◆ **STORED DATA**:
<<<<

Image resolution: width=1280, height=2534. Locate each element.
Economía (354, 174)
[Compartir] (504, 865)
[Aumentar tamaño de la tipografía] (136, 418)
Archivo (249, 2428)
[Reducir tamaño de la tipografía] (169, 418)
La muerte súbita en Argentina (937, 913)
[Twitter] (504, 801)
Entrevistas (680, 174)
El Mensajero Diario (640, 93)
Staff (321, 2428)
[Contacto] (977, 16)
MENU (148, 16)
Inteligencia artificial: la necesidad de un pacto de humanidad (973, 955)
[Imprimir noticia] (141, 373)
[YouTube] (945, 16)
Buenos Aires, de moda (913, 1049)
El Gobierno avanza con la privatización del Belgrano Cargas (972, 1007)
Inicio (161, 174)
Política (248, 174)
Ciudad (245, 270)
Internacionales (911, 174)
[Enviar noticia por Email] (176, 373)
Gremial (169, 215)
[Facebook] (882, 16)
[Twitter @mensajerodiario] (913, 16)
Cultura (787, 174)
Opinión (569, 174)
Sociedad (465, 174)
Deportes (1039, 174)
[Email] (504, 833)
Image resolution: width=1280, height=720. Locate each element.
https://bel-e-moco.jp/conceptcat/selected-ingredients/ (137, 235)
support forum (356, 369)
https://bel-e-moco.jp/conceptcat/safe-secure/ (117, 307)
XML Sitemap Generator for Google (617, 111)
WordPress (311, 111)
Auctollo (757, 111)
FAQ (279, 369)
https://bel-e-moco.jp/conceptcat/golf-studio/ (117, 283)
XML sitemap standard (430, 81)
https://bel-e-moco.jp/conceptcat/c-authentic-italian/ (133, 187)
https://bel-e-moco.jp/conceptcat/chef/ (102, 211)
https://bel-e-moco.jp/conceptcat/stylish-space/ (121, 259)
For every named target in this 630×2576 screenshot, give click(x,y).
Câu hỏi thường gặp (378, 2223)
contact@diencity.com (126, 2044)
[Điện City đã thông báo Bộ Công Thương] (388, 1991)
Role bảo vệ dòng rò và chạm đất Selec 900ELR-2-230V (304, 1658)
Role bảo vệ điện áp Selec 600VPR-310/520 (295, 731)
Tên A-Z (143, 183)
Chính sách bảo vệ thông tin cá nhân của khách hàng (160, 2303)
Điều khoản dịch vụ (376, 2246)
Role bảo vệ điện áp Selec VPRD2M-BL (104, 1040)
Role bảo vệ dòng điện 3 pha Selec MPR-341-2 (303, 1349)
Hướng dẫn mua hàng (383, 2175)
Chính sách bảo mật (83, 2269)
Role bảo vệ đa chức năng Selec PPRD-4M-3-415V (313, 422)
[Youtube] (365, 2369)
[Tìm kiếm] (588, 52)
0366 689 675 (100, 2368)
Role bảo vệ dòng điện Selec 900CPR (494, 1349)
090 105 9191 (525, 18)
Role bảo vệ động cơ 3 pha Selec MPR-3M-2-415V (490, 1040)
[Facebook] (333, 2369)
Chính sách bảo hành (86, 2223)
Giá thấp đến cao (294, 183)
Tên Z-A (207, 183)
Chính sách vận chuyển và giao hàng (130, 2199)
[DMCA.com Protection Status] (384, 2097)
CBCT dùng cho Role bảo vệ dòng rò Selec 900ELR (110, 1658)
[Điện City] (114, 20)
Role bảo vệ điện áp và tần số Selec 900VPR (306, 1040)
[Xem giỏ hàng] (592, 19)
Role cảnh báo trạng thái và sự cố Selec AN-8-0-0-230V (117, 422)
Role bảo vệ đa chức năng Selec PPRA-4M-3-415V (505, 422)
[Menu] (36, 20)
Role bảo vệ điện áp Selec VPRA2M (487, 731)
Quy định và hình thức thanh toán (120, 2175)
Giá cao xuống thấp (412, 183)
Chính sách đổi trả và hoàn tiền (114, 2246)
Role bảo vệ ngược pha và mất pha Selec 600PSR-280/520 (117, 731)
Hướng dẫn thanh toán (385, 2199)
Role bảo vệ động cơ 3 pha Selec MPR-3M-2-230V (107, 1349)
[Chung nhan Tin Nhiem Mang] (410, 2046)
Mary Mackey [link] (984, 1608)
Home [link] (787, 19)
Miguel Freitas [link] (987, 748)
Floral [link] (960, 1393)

>>>>

Retype the records above in full, exactly.

◆ **RESULT OF THE TASK**:
Image resolution: width=1280, height=2534. Locate each element.
Economía (354, 174)
[Compartir] (504, 865)
[Aumentar tamaño de la tipografía] (136, 418)
Archivo (249, 2428)
[Reducir tamaño de la tipografía] (169, 418)
La muerte súbita en Argentina (937, 913)
[Twitter] (504, 801)
Entrevistas (680, 174)
El Mensajero Diario (640, 93)
Staff (321, 2428)
[Contacto] (977, 16)
MENU (148, 16)
Inteligencia artificial: la necesidad de un pacto de humanidad (973, 955)
[Imprimir noticia] (141, 373)
[YouTube] (945, 16)
Buenos Aires, de moda (913, 1049)
El Gobierno avanza con la privatización del Belgrano Cargas (972, 1007)
Inicio (161, 174)
Política (248, 174)
Ciudad (245, 270)
Internacionales (911, 174)
[Enviar noticia por Email] (176, 373)
Gremial (169, 215)
[Facebook] (882, 16)
[Twitter @mensajerodiario] (913, 16)
Cultura (787, 174)
Opinión (569, 174)
Sociedad (465, 174)
Deportes (1039, 174)
[Email] (504, 833)
Image resolution: width=1280, height=720. Locate each element.
https://bel-e-moco.jp/conceptcat/selected-ingredients/ (137, 235)
support forum (356, 369)
https://bel-e-moco.jp/conceptcat/safe-secure/ (117, 307)
XML Sitemap Generator for Google (617, 111)
WordPress (311, 111)
Auctollo (757, 111)
FAQ (279, 369)
https://bel-e-moco.jp/conceptcat/golf-studio/ (117, 283)
XML sitemap standard (430, 81)
https://bel-e-moco.jp/conceptcat/c-authentic-italian/ (133, 187)
https://bel-e-moco.jp/conceptcat/chef/ (102, 211)
https://bel-e-moco.jp/conceptcat/stylish-space/ (121, 259)
For every named target in this 630×2576 screenshot, give click(x,y).
Câu hỏi thường gặp (378, 2223)
contact@diencity.com (126, 2044)
[Điện City đã thông báo Bộ Công Thương] (388, 1991)
Role bảo vệ dòng rò và chạm đất Selec 900ELR-2-230V (304, 1658)
Role bảo vệ điện áp Selec 600VPR-310/520 (295, 731)
Tên A-Z (143, 183)
Chính sách bảo vệ thông tin cá nhân của khách hàng (160, 2303)
Điều khoản dịch vụ (376, 2246)
Role bảo vệ điện áp Selec VPRD2M-BL (104, 1040)
Role bảo vệ dòng điện 3 pha Selec MPR-341-2 (303, 1349)
Hướng dẫn mua hàng (383, 2175)
Chính sách bảo mật (83, 2269)
Role bảo vệ đa chức năng Selec PPRD-4M-3-415V (313, 422)
[Youtube] (365, 2369)
[Tìm kiếm] (588, 52)
0366 689 675 (100, 2368)
Role bảo vệ dòng điện Selec 900CPR (494, 1349)
090 105 9191 (525, 18)
Role bảo vệ động cơ 3 pha Selec MPR-3M-2-415V (490, 1040)
[Facebook] (333, 2369)
Chính sách bảo hành (86, 2223)
Giá thấp đến cao (294, 183)
Tên Z-A (207, 183)
Chính sách vận chuyển và giao hàng (130, 2199)
[DMCA.com Protection Status] (384, 2097)
CBCT dùng cho Role bảo vệ dòng rò Selec 900ELR (110, 1658)
[Điện City] (114, 20)
Role bảo vệ điện áp và tần số Selec 900VPR (306, 1040)
[Xem giỏ hàng] (592, 19)
Role cảnh báo trạng thái và sự cố Selec AN-8-0-0-230V (117, 422)
Role bảo vệ đa chức năng Selec PPRA-4M-3-415V (505, 422)
[Menu] (36, 20)
Role bảo vệ điện áp Selec VPRA2M (487, 731)
Quy định và hình thức thanh toán (120, 2175)
Giá cao xuống thấp (412, 183)
Chính sách đổi trả và hoàn tiền (114, 2246)
Role bảo vệ ngược pha và mất pha Selec 600PSR-280/520 (117, 731)
Hướng dẫn thanh toán (385, 2199)
Role bảo vệ động cơ 3 pha Selec MPR-3M-2-230V (107, 1349)
[Chung nhan Tin Nhiem Mang] (410, 2046)
Mary Mackey [link] (984, 1608)
Home [link] (787, 19)
Miguel Freitas [link] (987, 748)
Floral [link] (960, 1393)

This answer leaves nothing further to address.